Canonical Hive Commands Report

GET /api/v1.2/reports/canonical/_hive/_commands/

This API provides you the canonical Hive commands report in JSON format. Currently, this report is not generated and Qubole intends to provide this report very soon.

Note

  • If the difference between the start and end dates is greater than 60 days, the system defaults to a 1-month window from the current date.
  • If either the start date or end date is not provided, then the system defaults to a 1-month window from the current date.
  • To get data for a window that is greater than 60 days, create a ticket with Qubole Support.

Required Role

The following users can make this API call:

  • Users who belong to the system-user or system-admin group.
  • Users who belong to a group associated with a role that allows viewing canonical Hive commands reports. See Managing Groups and Managing Roles for more information.

Parameters

Parameter Description
start_date The date from which you want the report (inclusive). This parameter supports the timestamp in the UTC timezone (YYYY-MM-DDTHH:MM:SSZ) format. The date cannot be earlier than 90 days.
end_date The date until which you want the report. The report contains data from this date also. The API default is today or now. This parameter also supports timestamp in the UTC timezone (YYYY-MM-DDTHH:MM:SSZ) format.
offset The starting point of the results.

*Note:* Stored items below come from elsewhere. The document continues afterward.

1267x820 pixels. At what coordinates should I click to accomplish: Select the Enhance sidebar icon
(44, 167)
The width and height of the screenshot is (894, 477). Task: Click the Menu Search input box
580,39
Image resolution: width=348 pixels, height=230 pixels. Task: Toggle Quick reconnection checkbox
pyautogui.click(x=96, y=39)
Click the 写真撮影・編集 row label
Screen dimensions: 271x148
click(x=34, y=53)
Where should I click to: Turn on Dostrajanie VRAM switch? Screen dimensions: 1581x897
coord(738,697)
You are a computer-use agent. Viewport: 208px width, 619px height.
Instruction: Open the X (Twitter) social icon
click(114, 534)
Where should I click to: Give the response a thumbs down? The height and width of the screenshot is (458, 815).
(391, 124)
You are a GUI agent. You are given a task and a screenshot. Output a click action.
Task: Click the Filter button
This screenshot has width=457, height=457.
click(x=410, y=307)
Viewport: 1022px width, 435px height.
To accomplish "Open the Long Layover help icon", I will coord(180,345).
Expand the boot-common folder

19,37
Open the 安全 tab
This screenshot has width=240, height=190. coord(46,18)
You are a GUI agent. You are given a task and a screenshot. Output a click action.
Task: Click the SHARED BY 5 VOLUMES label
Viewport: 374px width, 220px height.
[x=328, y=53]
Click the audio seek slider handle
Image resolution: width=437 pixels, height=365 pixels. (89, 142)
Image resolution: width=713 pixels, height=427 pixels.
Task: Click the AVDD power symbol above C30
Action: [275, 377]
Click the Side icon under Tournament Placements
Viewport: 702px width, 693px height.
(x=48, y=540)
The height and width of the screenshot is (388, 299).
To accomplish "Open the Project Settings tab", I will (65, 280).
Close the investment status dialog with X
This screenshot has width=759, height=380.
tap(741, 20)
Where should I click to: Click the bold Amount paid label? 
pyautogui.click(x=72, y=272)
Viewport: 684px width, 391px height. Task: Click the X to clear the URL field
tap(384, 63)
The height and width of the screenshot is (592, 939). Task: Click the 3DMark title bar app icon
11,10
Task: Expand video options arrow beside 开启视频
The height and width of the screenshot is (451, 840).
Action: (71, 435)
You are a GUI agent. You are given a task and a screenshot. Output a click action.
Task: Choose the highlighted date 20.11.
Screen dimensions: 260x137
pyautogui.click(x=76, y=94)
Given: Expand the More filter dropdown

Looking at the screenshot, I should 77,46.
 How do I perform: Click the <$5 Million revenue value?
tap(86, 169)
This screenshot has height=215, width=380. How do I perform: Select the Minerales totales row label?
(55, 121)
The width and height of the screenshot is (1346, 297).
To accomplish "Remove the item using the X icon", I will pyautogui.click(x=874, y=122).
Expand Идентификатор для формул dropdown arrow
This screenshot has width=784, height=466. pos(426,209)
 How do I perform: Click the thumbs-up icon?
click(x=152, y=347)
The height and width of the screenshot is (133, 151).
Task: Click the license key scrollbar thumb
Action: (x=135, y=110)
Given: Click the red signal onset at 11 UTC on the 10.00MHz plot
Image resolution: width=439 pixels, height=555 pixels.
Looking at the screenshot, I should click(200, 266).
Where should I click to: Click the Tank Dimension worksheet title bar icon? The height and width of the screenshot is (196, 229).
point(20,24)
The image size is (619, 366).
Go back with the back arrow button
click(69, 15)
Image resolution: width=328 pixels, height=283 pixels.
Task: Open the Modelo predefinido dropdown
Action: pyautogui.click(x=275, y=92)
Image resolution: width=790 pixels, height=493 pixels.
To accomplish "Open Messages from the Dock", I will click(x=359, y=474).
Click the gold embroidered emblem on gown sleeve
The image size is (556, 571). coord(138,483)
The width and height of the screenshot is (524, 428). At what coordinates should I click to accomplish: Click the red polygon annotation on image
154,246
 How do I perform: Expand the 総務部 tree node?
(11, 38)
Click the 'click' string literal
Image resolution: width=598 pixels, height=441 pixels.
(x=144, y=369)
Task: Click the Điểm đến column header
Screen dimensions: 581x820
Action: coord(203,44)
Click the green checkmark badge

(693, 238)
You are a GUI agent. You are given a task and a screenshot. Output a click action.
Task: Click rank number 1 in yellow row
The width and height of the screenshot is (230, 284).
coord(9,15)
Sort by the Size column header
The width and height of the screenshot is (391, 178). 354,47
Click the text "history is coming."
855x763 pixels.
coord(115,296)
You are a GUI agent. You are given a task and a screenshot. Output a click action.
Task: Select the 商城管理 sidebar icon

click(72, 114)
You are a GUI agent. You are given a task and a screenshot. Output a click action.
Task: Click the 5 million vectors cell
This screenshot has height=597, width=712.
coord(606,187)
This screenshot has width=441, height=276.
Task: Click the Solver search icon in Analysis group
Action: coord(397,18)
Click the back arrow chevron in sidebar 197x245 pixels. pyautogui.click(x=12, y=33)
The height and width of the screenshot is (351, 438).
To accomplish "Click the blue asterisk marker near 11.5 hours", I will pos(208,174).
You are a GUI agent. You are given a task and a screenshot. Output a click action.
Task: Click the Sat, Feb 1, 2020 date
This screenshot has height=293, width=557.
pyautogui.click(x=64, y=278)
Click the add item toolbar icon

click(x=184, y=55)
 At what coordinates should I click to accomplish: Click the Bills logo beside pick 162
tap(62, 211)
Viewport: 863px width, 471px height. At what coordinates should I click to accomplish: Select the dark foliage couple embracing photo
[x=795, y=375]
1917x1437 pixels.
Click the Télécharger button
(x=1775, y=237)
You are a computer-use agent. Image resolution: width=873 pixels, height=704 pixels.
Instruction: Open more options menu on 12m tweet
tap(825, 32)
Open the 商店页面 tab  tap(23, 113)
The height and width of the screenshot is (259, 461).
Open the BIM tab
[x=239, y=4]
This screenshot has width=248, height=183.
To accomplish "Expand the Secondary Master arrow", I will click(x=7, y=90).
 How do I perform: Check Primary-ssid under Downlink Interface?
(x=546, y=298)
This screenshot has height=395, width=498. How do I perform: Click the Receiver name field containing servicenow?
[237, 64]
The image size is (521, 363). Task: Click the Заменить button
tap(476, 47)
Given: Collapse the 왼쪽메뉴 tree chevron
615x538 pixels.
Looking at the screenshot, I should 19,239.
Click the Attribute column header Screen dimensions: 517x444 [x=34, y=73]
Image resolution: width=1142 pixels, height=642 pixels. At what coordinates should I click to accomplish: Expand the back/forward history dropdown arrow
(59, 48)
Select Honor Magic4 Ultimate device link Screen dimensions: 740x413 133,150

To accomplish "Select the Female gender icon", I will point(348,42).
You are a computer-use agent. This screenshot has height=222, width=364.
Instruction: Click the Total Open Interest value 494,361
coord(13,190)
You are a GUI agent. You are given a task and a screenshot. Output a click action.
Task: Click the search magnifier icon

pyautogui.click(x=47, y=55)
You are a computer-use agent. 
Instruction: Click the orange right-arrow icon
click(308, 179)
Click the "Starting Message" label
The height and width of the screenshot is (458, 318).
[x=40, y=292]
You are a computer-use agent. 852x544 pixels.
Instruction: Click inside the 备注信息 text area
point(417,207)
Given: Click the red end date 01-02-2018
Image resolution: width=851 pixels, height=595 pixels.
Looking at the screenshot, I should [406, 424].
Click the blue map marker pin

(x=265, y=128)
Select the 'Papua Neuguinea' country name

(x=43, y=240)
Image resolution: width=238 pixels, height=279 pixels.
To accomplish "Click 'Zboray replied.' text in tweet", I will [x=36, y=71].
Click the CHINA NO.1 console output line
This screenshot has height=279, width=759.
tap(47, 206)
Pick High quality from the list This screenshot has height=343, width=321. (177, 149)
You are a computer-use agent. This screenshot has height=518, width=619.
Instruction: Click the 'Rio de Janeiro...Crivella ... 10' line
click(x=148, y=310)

The API default is 0.
limit The number of results to fetch. The API default is 10.
sort_column The column used to sort the report. Since this report returns the top canonical_hive_commands, the sort order is always descending. Valid choices are ‘frequency’, ‘cpu’, ‘fs_bytes_read’, and ‘fs_bytes_written’. The API default is, frequency.
show_ast Also return the serialized AST corresponding to the canonical query. (Not returned by default.)

Response Parameters

Parameter Description
start_date The actual starting date of the report.
end_date The actual ending date of the report.
sort_column The sort column used.

An array of:

canonical_query_id The ID of the canonical query.
canonical_query The AST dump of the canonical query. (This is returned only when the show_ast parameter is passed.)
recent_example The most recent example of this type of queries.
frequency The number of queries of this type.
cpu The total cumulative CPU, (in ms), consumed by these queries.
fs_bytes_read The total bytes read by these queries.
fs_bytes_written The total bytes written by these queries.

Examples

Without any parameters

curl -i -X GET -H "X-AUTH-TOKEN: $AUTH_TOKEN" -H "Accept: application/json" \
"https://api.qubole.com/api/v1.2/reports/canonical_hive_commands"

Note

The above syntax uses https://api.qubole.com as the endpoint. Qubole provides other endpoints to access QDS that are described in Supported Qubole Endpoints on Different Cloud Providers.

Sample Response

{
  "sort_column": "frequency",
  "canonical_queries": [
    {
      "canonical_query_id": "af09cd5799e52f450a87e236f453b864833afac97603409a17f3df4d010b1814",
      "fs_bytes_written": 0,
      "fs_bytes_read": 0,
      "frequency": 8800,
      "cpu": 0,
      "recent_example": "alter table demo_memetracker recover partitions"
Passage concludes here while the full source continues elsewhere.